N=2 S-duality Revisited

Abstract

Using the chiral algebra bootstrap, we revisit the simplest Argyres-Douglas (AD) generalization of Argyres-Seiberg S-duality. We argue that the exotic AD superconformal field theory (SCFT), T3,32, emerging in this duality splits into a free piece and an interacting piece, TX, even though this factorization seems invisible in the Seiberg-Witten (SW) curve derived from the corresponding M5-brane construction. Without a Lagrangian, an associated topological field theory, a BPS spectrum, or even an SW curve, we nonetheless obtain exact information about TX by bootstrapping its chiral algebra, chi(TX), and finding the corresponding vacuum character in terms of Affine Kac-Moody characters. By a standard 4D/2D correspondence, this result gives us the Schur index for TX and, by studying this quantity in the limit of small S1, we make contact with a proposed S1 reduction.
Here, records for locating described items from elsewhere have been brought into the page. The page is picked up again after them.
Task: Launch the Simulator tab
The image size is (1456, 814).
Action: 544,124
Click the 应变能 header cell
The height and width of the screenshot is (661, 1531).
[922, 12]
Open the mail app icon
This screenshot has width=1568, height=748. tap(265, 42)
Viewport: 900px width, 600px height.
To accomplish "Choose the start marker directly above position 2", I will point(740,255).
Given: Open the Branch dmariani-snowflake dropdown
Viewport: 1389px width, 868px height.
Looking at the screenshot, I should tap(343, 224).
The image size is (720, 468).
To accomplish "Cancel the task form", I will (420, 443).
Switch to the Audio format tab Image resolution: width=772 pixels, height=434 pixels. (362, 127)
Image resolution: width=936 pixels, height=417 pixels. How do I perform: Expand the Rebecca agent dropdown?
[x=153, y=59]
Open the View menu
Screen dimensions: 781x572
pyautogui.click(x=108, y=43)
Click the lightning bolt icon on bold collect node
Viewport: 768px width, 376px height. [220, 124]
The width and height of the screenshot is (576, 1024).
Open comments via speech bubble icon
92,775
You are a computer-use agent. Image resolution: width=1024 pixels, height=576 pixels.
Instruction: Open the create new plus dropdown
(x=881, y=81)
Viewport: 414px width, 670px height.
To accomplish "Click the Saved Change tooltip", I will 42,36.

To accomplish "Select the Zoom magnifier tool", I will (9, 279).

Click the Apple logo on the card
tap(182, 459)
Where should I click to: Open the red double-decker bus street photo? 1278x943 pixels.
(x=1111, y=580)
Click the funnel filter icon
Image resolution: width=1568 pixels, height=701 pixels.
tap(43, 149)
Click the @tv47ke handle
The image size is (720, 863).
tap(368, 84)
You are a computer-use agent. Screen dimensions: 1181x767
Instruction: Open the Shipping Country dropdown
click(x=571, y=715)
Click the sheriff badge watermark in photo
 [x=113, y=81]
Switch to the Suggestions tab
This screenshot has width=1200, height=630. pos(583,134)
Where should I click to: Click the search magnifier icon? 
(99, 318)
Along the way, we discuss various properties of TX: as an N=1 theory, it has flavor symmetry SU(3)XSU(2)XU(1), the central charge of chi(TX) matches the central charge of the bc ghosts in bosonic string theory, and its global SU(2) symmetry has a Witten anomaly. This anomaly does not prevent us from building conformal manifolds out of arbitrary numbers of TX theories (giving us a surprisingly close AD relative of Gaiotto's TN theories), but it does lead to some open questions in the context of the chiral algebra / 4D N=2 SCFT correspondence.